In my last years of school a friend of the family, a young man called Carl Kantari, would take me to foreign films. He was a warm, enthusiastic man with jet black hair, maybe a beard, and he seemed full of life. As we drove on Sunday afternoons or Tuesday nights to the Astor in St Kilda, or the Valhalla in Richmond or the Melbourne University cinema, Carl would talk about why the film we were about to see – Kurosawa’s Yojimbo, something Italian, or five whole hours of the life of Maxim Gorky — was so great. I would share his excitement but in the films I often fell asleep, which, wanting to please him, I hoped he wouldn’t notice. So I remember only images – the great Japanese actor Toshiro Mifune’s eyes burning and topknot flying as he whips out his curved sword, a woman in a kimono picking petals from a stream, unfathomable cold and shouting inside a grim wooden house in Tsarist Russia. Yet these images stayed with me, evidence of lives that were larger, more brutal but also more brilliant, than the life I knew in late ‘70s Melbourne, lives that in my adolescent imagining were not lost forever in time but existed still, beyond these shores, waiting for me, when my school days ended and my own life began. I also remember Carl’s sense of these films as art, monuments of our culture no less than the Dutch Masters or Bach or James Joyce, and his generous desire to impart this sense to me.

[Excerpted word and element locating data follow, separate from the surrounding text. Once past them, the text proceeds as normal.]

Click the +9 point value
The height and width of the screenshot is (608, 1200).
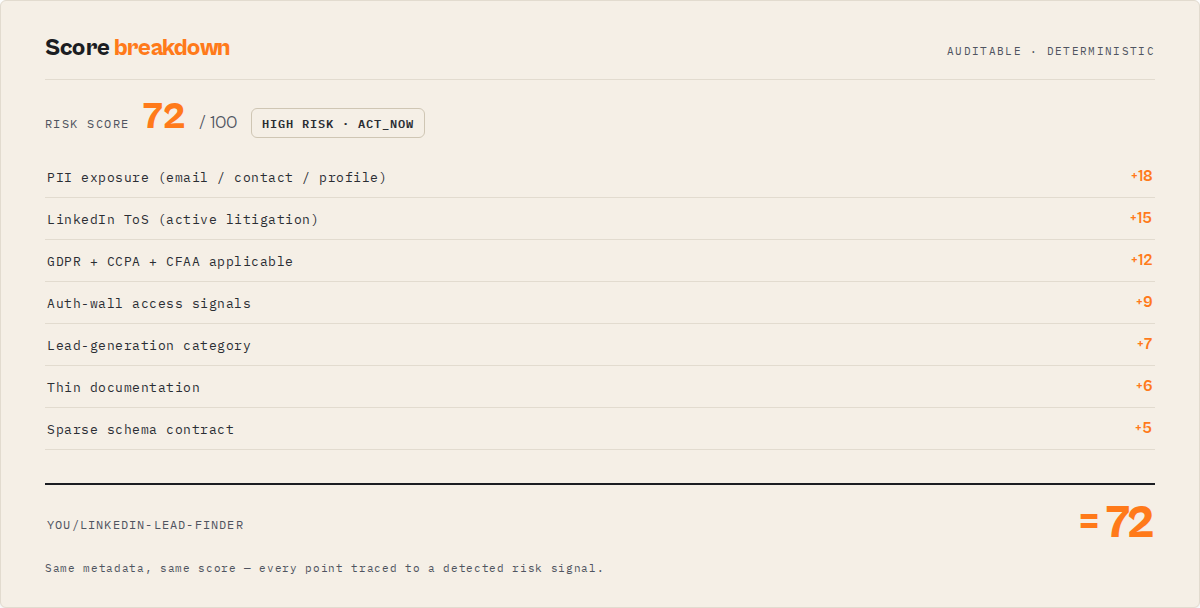click(x=1144, y=302)
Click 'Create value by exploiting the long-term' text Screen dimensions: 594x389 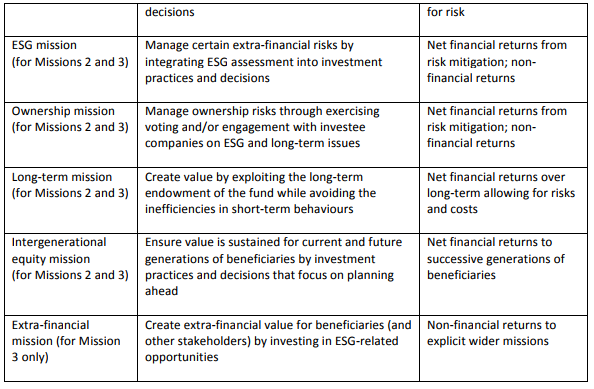pos(254,177)
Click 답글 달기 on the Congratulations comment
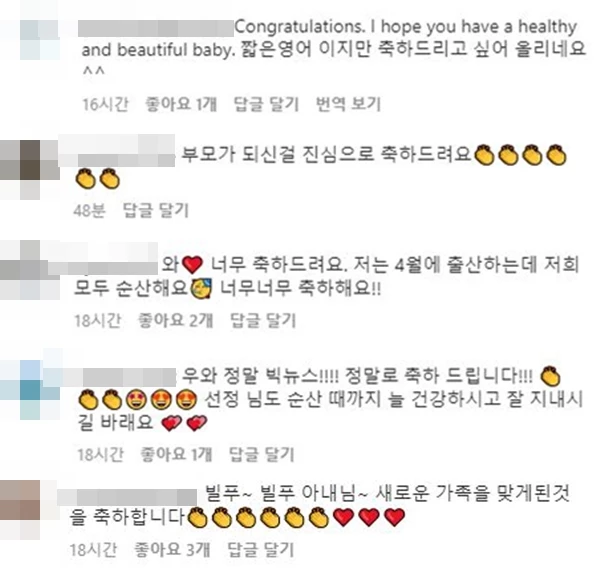600x576 pixels. pos(266,104)
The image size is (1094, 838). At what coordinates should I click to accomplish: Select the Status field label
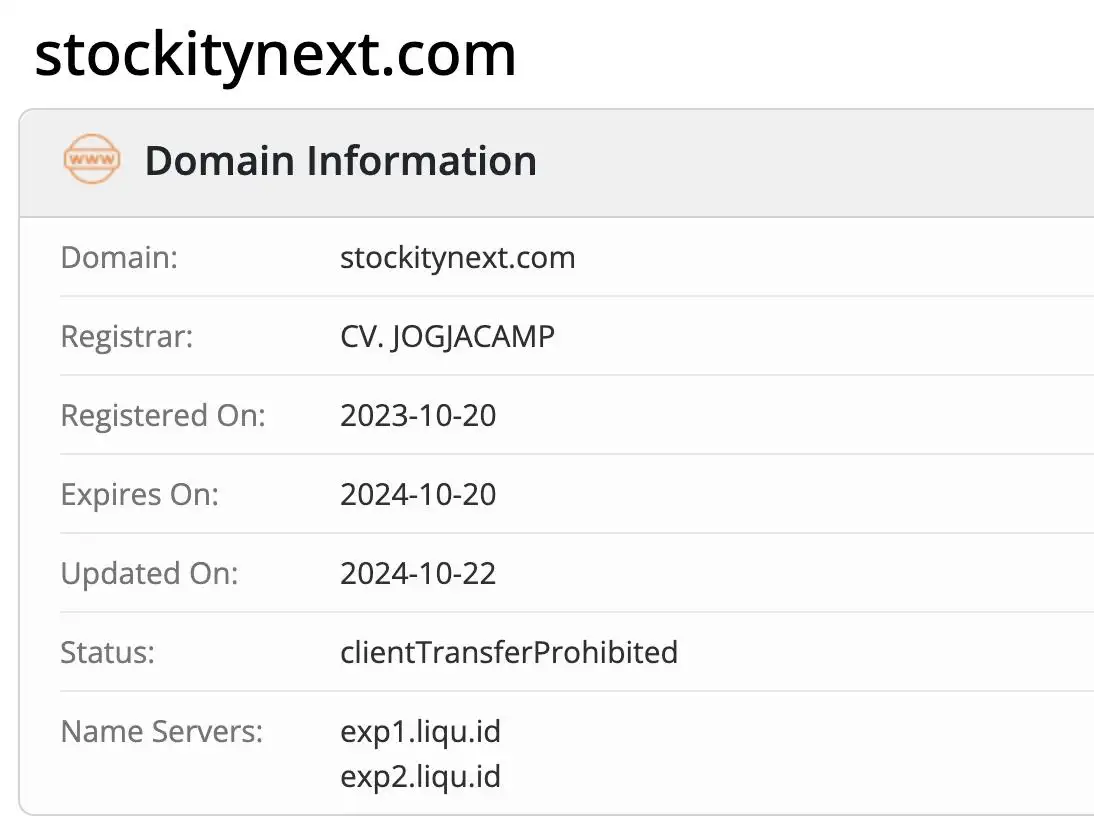pyautogui.click(x=108, y=652)
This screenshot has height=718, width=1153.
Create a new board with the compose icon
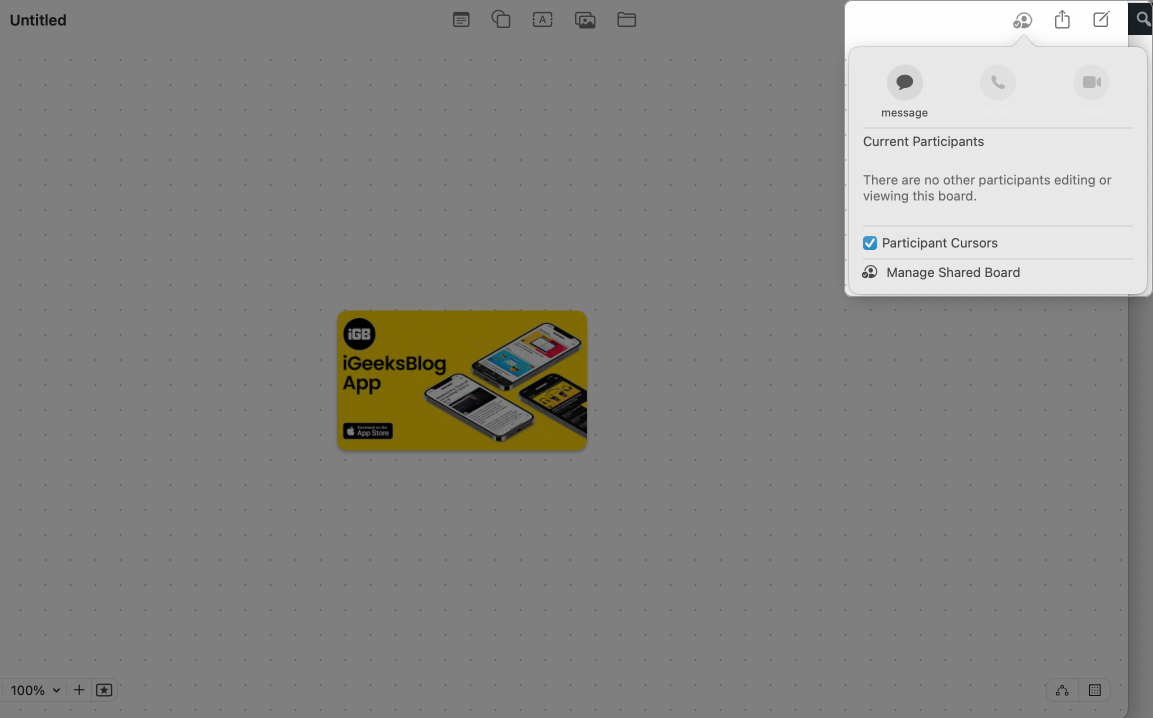click(1101, 19)
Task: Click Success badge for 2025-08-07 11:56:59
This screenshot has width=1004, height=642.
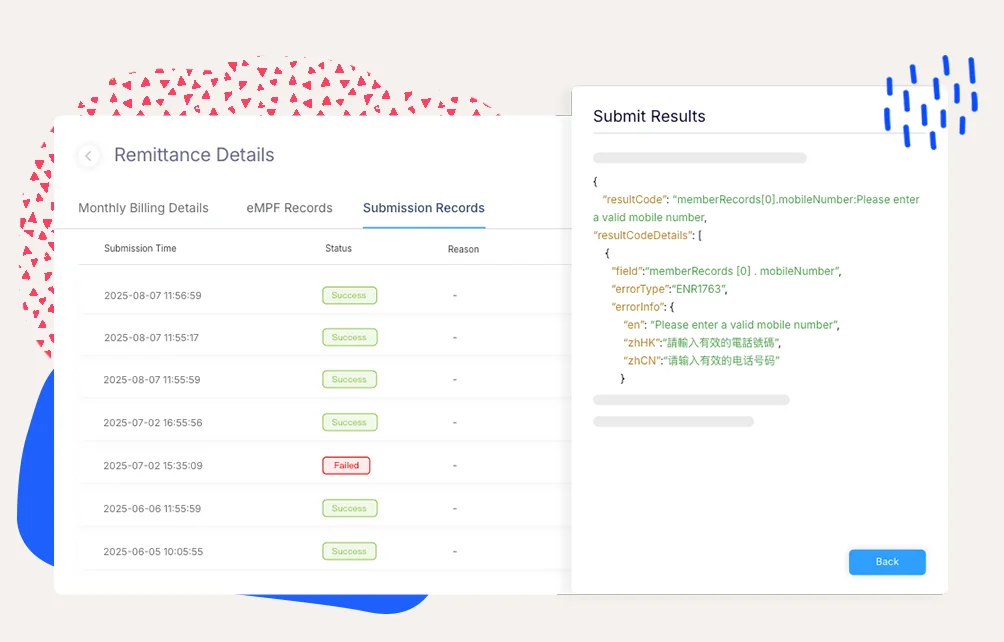Action: coord(348,296)
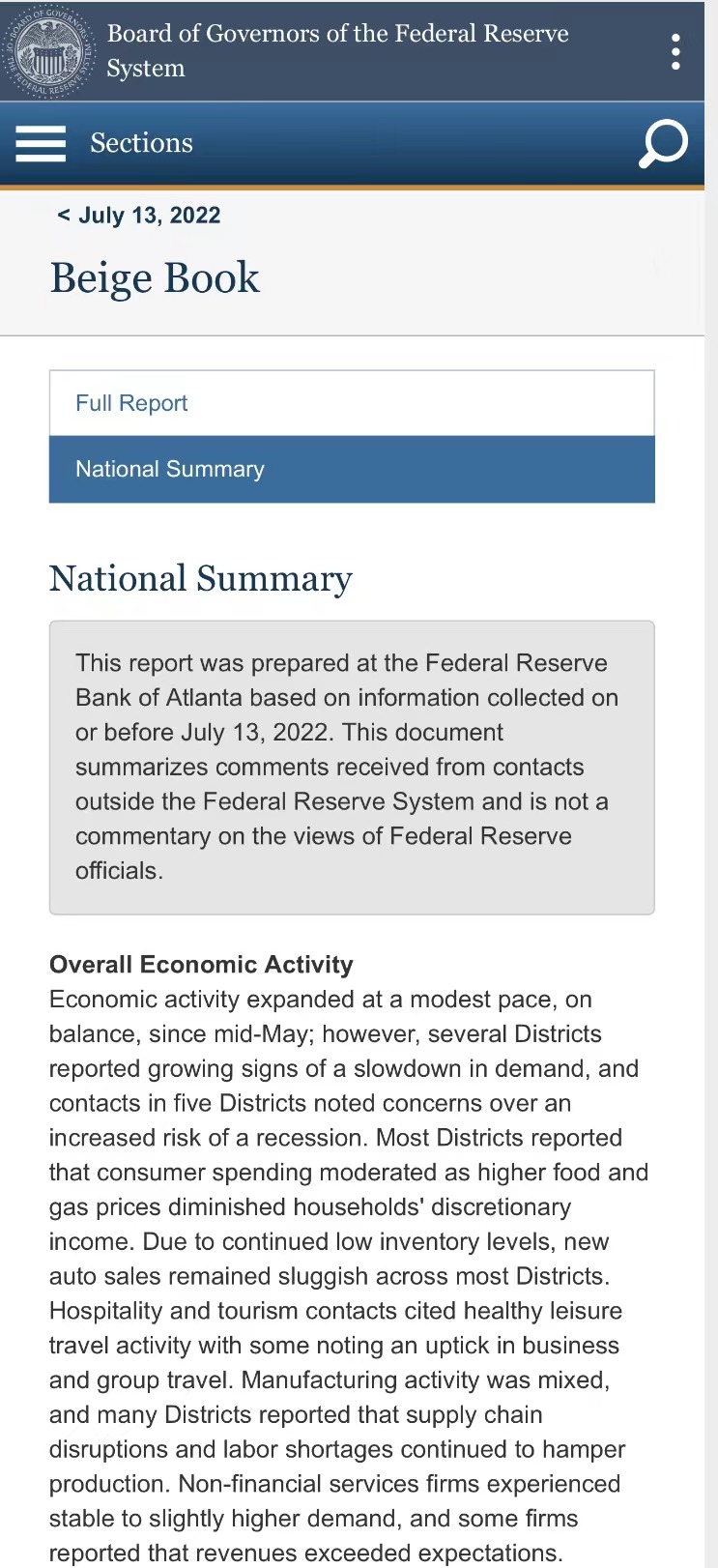
Task: Go back via July 13, 2022 link
Action: 149,215
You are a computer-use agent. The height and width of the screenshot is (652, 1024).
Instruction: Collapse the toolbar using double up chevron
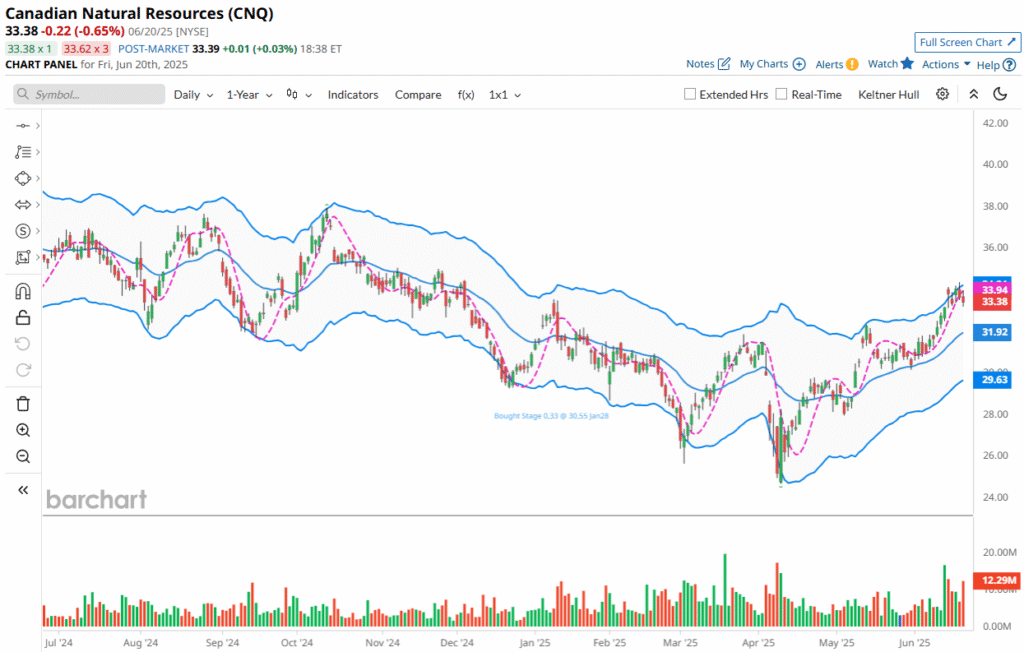(973, 94)
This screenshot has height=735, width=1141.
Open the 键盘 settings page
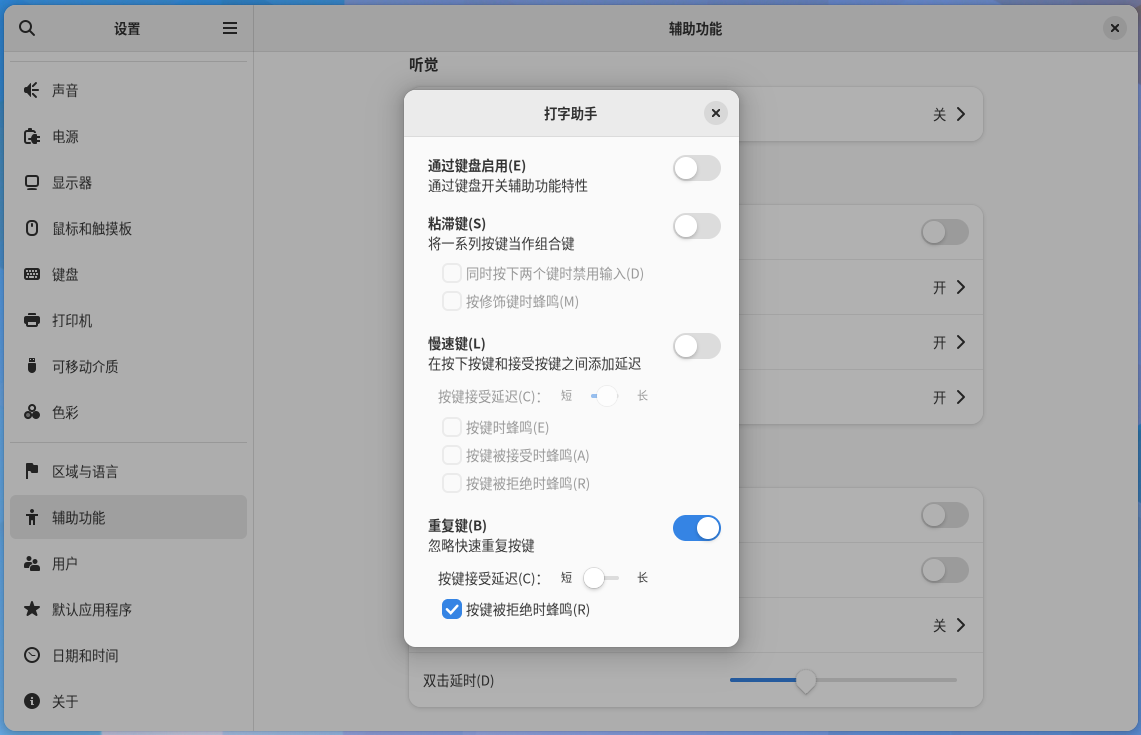(x=64, y=274)
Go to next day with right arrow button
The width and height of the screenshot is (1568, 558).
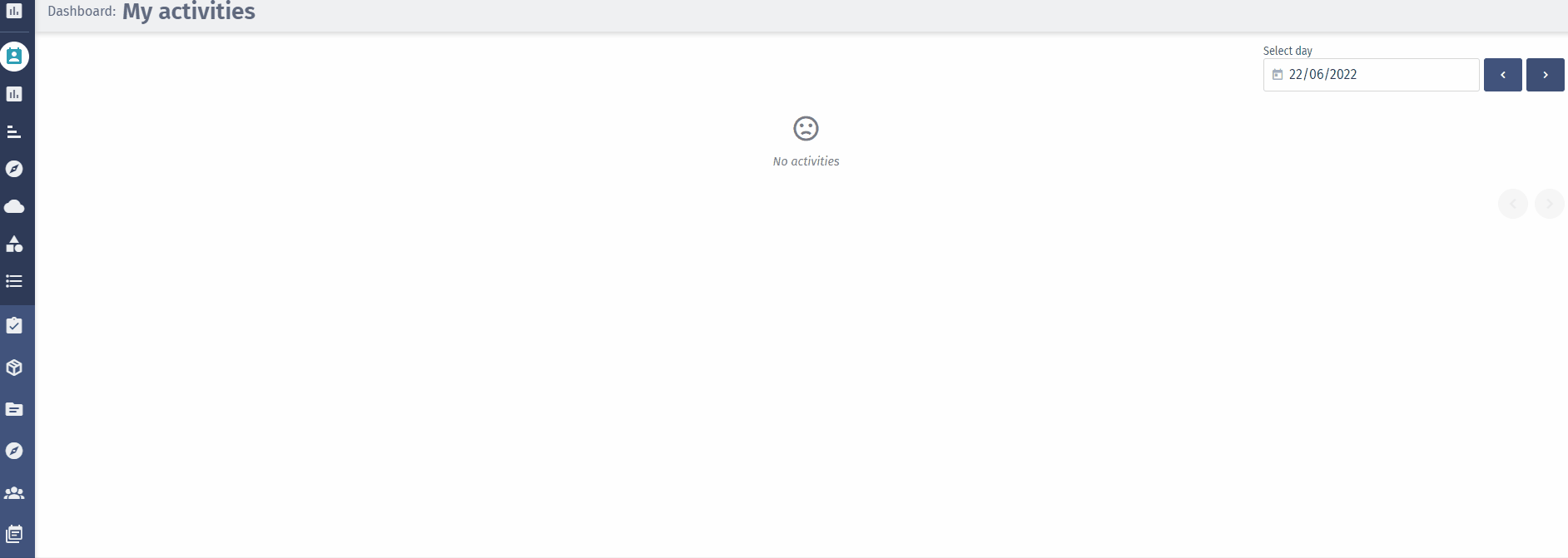point(1546,75)
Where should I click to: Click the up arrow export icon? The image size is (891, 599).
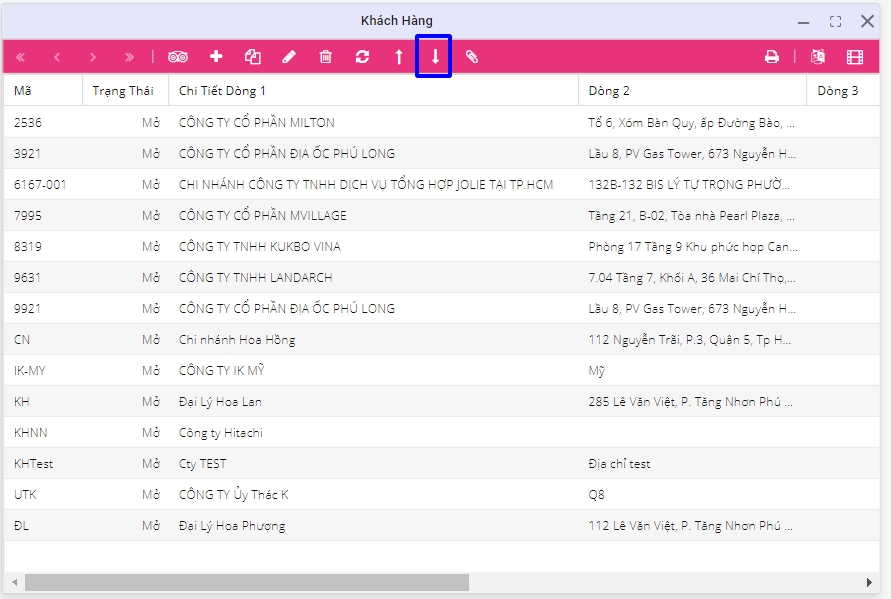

Cinema isn’t like this now. People still make good films but in the time of TV and YouTube and all the other competitors to cinema the idea of the director as a great artist, shaping the world, has passed. Maybe I’ll regain a feeling for that time if, through Amazon or another online provider, I get to watch the movies of Satyajit Ray.
V.S. Naipul’s book on India, A Million Mutinies Now, mentions the Bengali film maker Satyajit Ray, and made me want to see his films. I imagined I could buy them on Amazon and get to know this director from the great age of cinema. His films will be in black and white, and express not only in their landscapes, clothes, food and stories but in their very rhythm and speed, some intangible sense of an alien culture.